PASSAGE SHOWN -

/---

When Cairns tested for genetic changes in his colonies, he found that a single type of gene had changed – those preventing for lactose metabolism. Identical changes in just those genes had occurred within every new colony in every Petri dish.
Through some unknown mechanism, the bacteria had activated life-saving mutations in direct response to an extreme environmental crisis, and these mutations had saved their lives.
Somehow the extreme environmental conditions had caused changes in genes, enabling the bacteria to digest the only food available to them.
The bacteria had evolved purposefully, not randomly, in order to restore balance and harmony with their environment.
In 1988, Cairns published his findings in the prestigious journal Nature under the droll title ‘The Origin of Mutants,’ an irreverent nod to Charles Darwin.
Darwin had proposed that the evolution of species occurs randomly through copying errors in inherited characteristics, but that only those changes most conducive to survival prevailed.
Cairns instead proposed that cells within organisms have the ability to orchestrate their own ‘directed mutation,’ rapidly adapting to a changing environment.
American journal Science dismissed Cairns’ work as tantamount to heresy, and it took ten years for the first popular science publication to introduce his material to the public.
As other researchers looked closer, they discovered that Cairns was right. Under environmental stress, a special enzyme in a bacterium cell gets activated, initiating a fevered copying process of cell DNA with a deliberate array of random mistakes like a photocopier run amuck — a mechanism now referred to as ‘somatic hypermutation.’
If any one of these mutated genes happens to be able to assemble a protein with the key to overcoming the environmental problem, the unthinkable occurs: the bacterium excises and jettisons the original problem gene from its DNA, and then replaces it with the new gene.
This is the likely process by which bacteria manage to outwit antibiotics.
Restructuring your genes
Other scientists after Cairns have begun to show that the environment is constantly changing an organism, not simply through epigenetics – the study of factors above the gene that turn it on or off — but directly by changing genes.
They’ve discovered a host of biochemical systems that restructure DNA. The information flow to and from DNA is interactive, occurring in two directions from other parts of the body and even from the outside.
James Shapiro, a professor in the Department of Biochemistry and Molecular Biology at the University of Chicago, studies the means by which organisms can actively restructure their own genetic information.
Genes change, says Shapiro, as a consequent of ‘natural genetic engineering,’ not from accidents — but a constant dynamic process of adaptation between an organism and its environment.
‘Today we know that biological molecules change their structures as they interact with other molecules,’ he says, ‘and these structural changes contain information about the external environment and conditions within the cells.’
Shapiro likes to refer to the genome as a ‘read-write memory system,’ rather than blueprint, that gets modified by a host of influences – internal and external.
All of this suggests something enormous. Modern evolutionary synthesis emphasizes that your future is a genetic crap shoot — a case of good or bad genes.
Presently we are discovering that the natural world is created as a dynamic, symbiotic partnership, and evolutionary change, in a sense, is prompted by a joint solution, restoring balance and harmony when an organism is out of alignment with its environment.
So the big question is not simply how we humans are going to amend the havoc we’ve wreaked upon the earth.
The question is how are all these planetary crises of late — global warming, increased natural disasters and ecological crises — going to adapt us so that we may continue to live here and at last in harmony with all these changed surroundings?

\---

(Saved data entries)
/---

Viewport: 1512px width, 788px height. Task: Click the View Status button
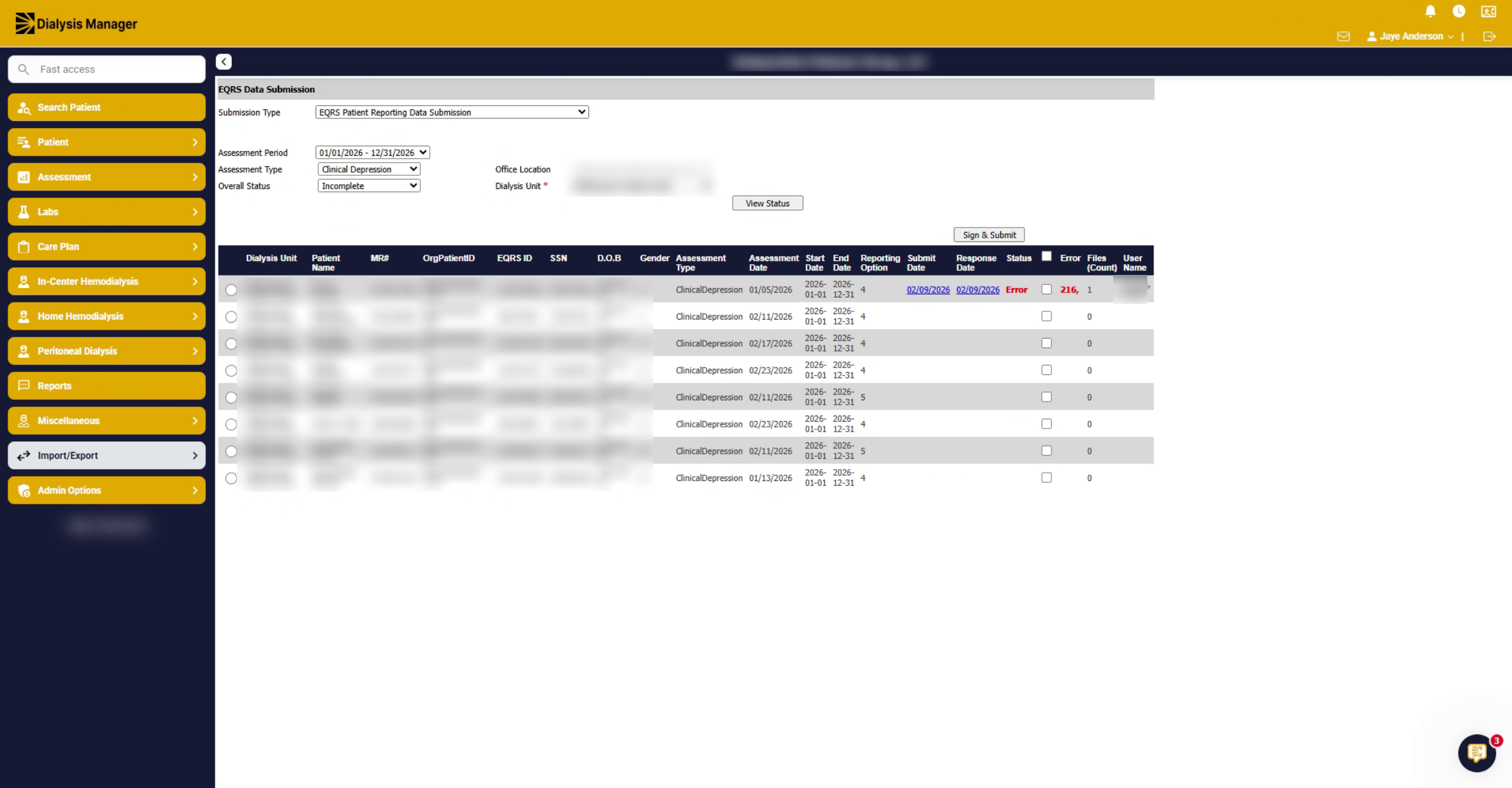767,204
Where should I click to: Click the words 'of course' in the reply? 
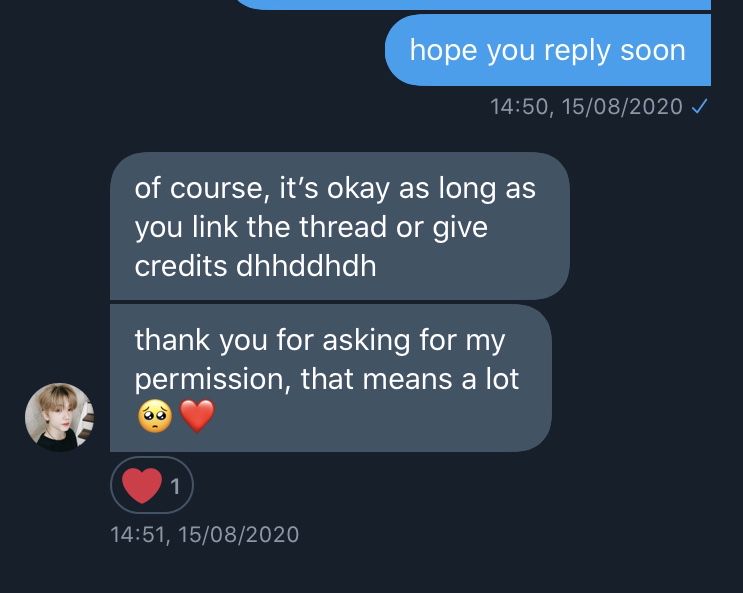[199, 189]
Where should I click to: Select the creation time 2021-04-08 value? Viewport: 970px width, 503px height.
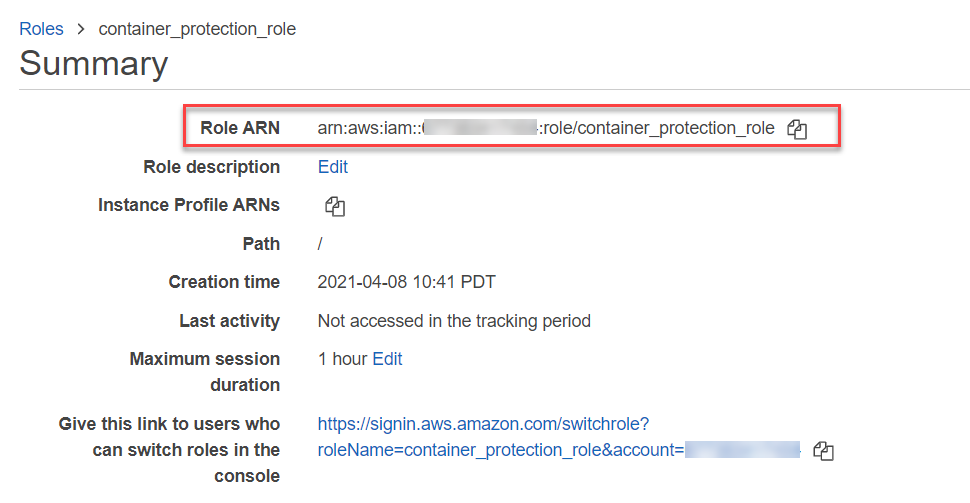[406, 282]
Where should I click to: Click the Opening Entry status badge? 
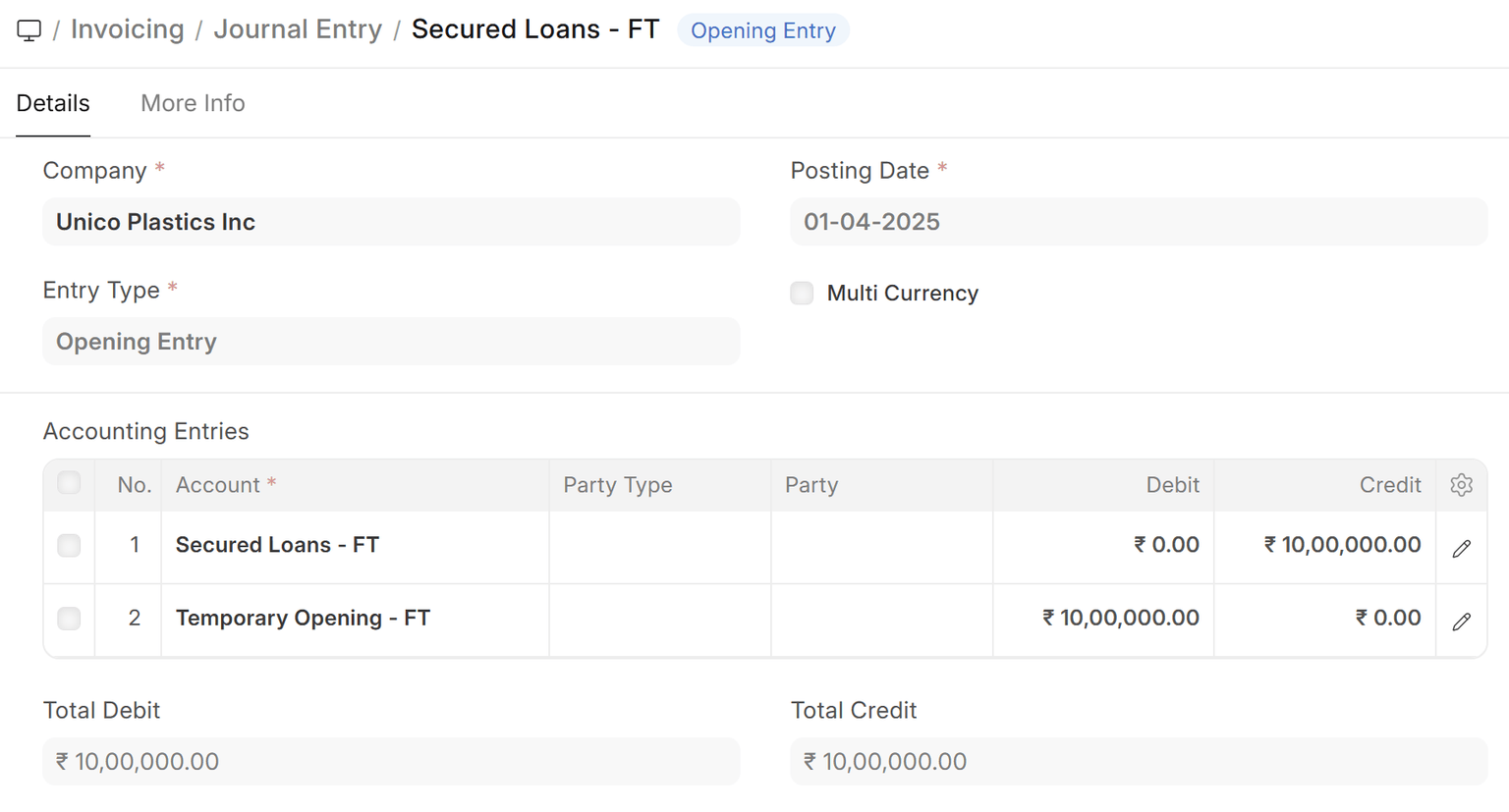tap(762, 30)
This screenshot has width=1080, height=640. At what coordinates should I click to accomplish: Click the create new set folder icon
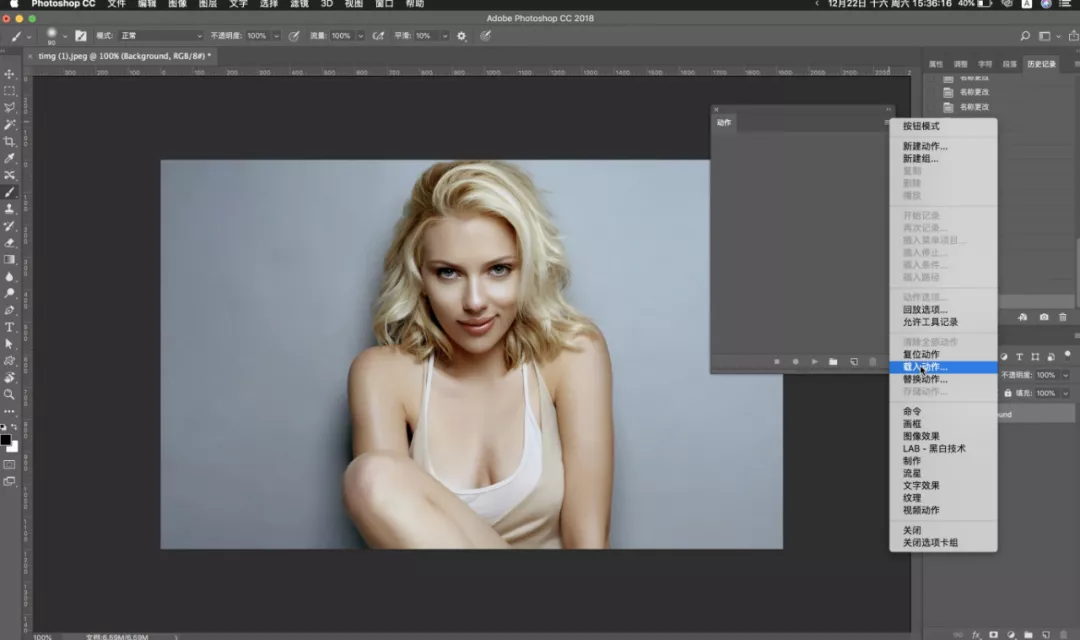[x=833, y=362]
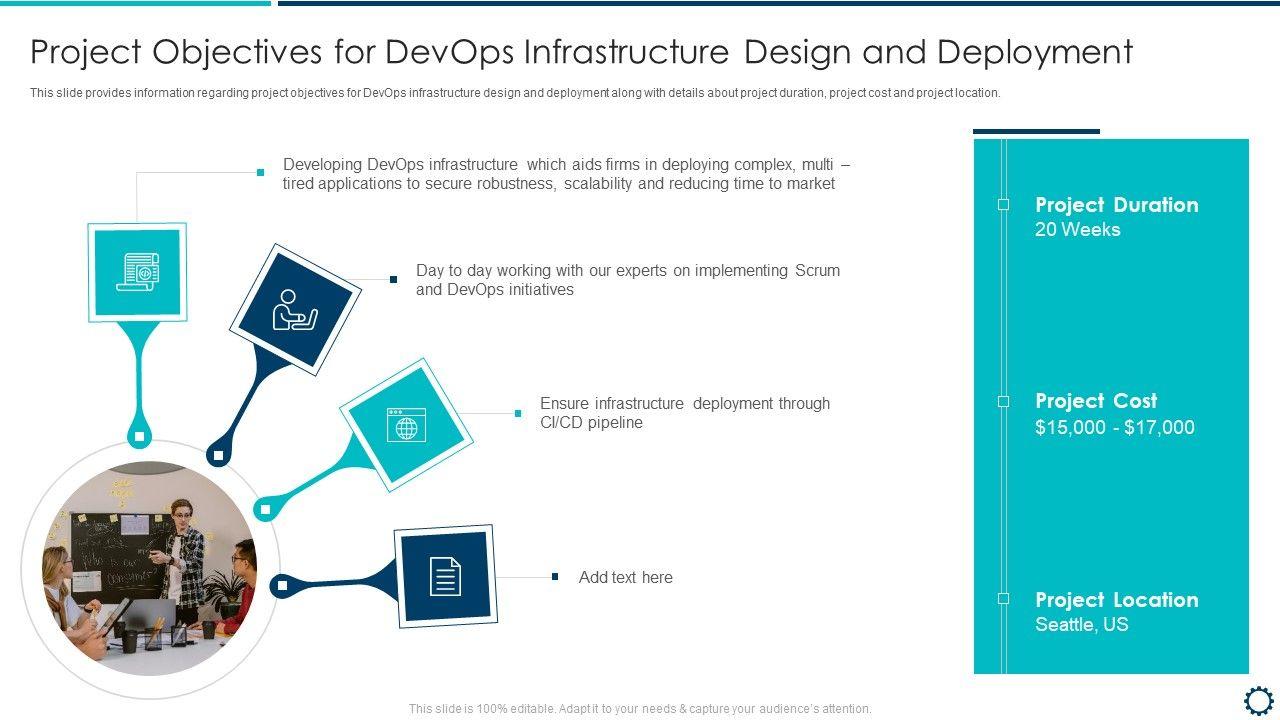This screenshot has height=720, width=1280.
Task: Click the 'Project Duration' heading
Action: 1116,205
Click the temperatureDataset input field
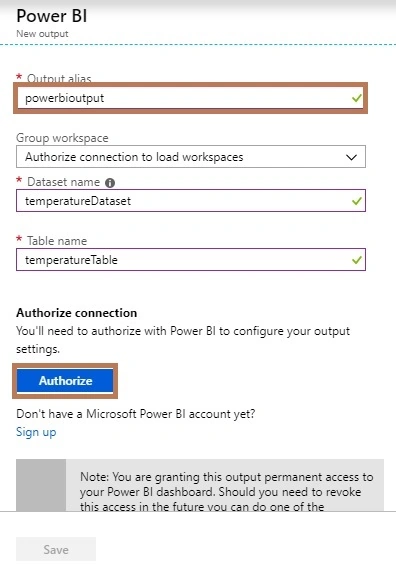The height and width of the screenshot is (572, 396). [x=191, y=201]
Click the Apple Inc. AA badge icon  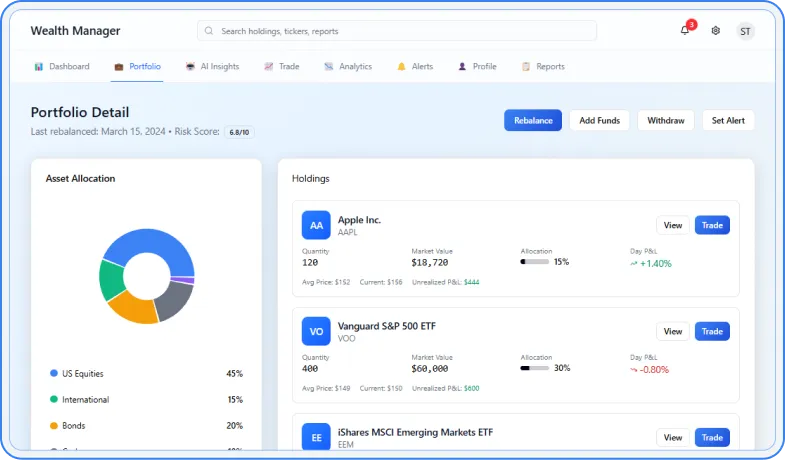[316, 225]

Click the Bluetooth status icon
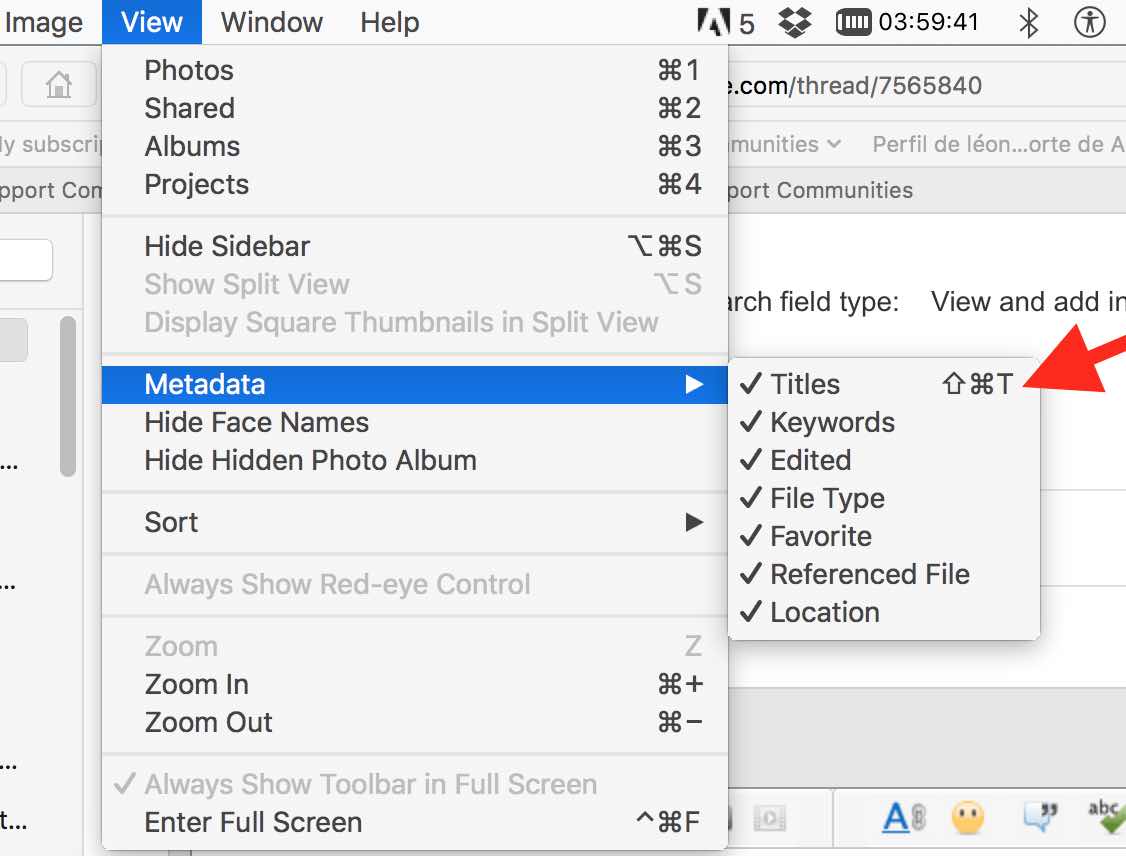pos(1028,22)
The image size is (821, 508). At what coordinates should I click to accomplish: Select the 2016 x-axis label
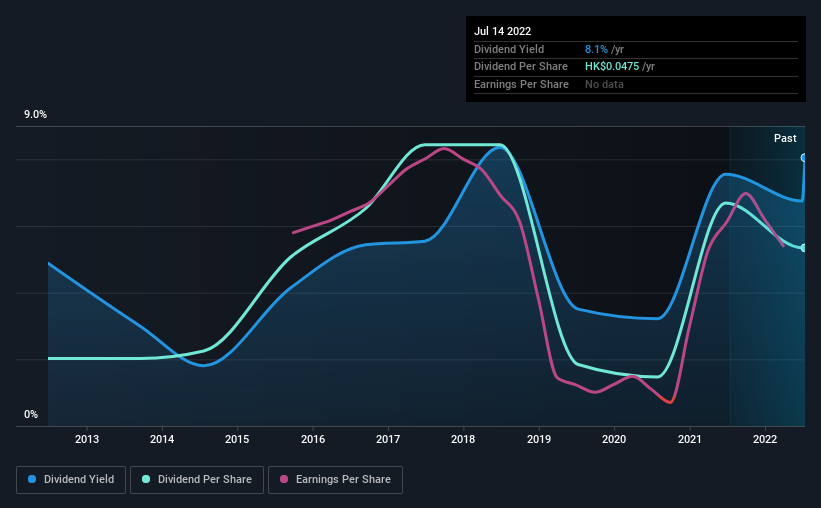313,439
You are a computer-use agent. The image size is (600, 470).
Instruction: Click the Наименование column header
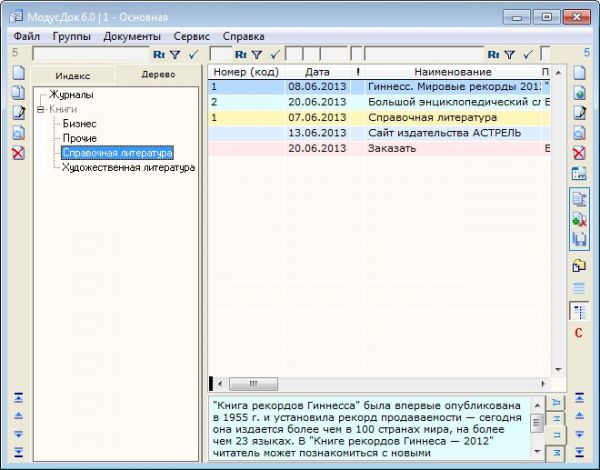(450, 72)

\---

WHAT THE TASK ASKS - From the passage on Cairns and directed mutation, return word for word the part that opens with the words containing "The bacteria had evolved" and closes with "to the public.".

RESULT OF THE EXERCISE -
The bacteria had evolved purposefully, not randomly, in order to restore balance and harmony with their environment.
In 1988, Cairns published his findings in the prestigious journal Nature under the droll title ‘The Origin of Mutants,’ an irreverent nod to Charles Darwin.
Darwin had proposed that the evolution of species occurs randomly through copying errors in inherited characteristics, but that only those changes most conducive to survival prevailed.
Cairns instead proposed that cells within organisms have the ability to orchestrate their own ‘directed mutation,’ rapidly adapting to a changing environment.
American journal Science dismissed Cairns’ work as tantamount to heresy, and it took ten years for the first popular science publication to introduce his material to the public.